About their feet in the crevices of the rocks were little pools of sea water, and Jean often exclaimed over some funny crab or sea creature.
“Oh, Mary,” she cried, “do you suppose that we could find clams for a clambake? Or lobsters Newburg, or finnan haddie, or something like that?”
“I expect so,” said Mary. “Nothing would surprise me now that we are on a desert island.”
The sun grew hotter as they went along, and it seemed as if they had walked miles before they saw anything but sand and rocks and sea. At last, however, they saw yellow cliffs rising at the edge of the beach.
“Well, they look
different
anyway! Let’s run for them and see what we can find.”

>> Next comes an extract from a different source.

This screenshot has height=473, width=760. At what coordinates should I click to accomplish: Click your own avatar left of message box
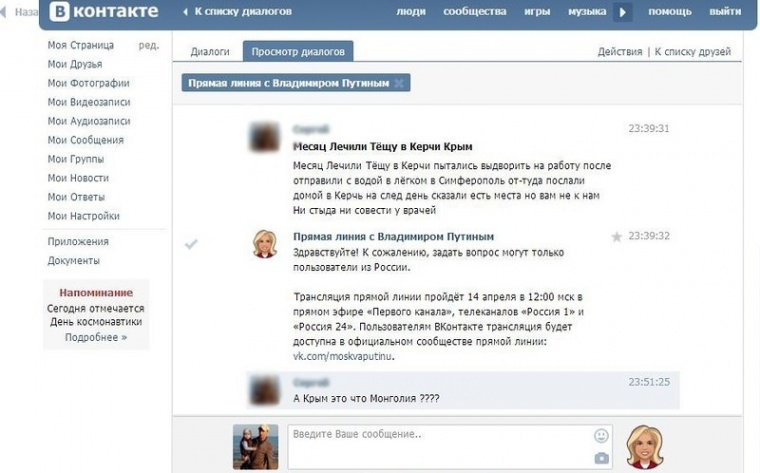[x=255, y=446]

They raced along the beach until they reached the cliffs and dropped down, panting, in the welcome shade of overhanging rocks.
“I have an idea,” said Mary. “Do you see that turn in the cliffs right ahead? We can’t see what’s around that
corner, so let’s make a game of it. Let’s shut our eyes when we get to the turn, and walk ten steps without looking. Then we’ll open our eyes and see what we find. We have been lucky so far—perhaps we’ll be lucky again.”
So, forgetting their weariness, the two girls got up again and went to the turn in the cliffs. Just before they got to the place where they would be able to look around the bend and see what was ahead of them, they closed their eyes, took hold of hands, and started forward across the smooth sand. One—two—three—four—five (ouch! Jean stubbed her toe, but she didn’t open her eyes)—six—seven—eight—nine—ten—open! They both looked about them. There was no sound or sight of babbling brook, but in the side of the cliff was something which made them forget their need of water in the excitement of discovery.
“It’s a cave, Mary!”
“Jean, it’s a cave!”
They caught each other about the waist and executed a couple of dizzy whirls.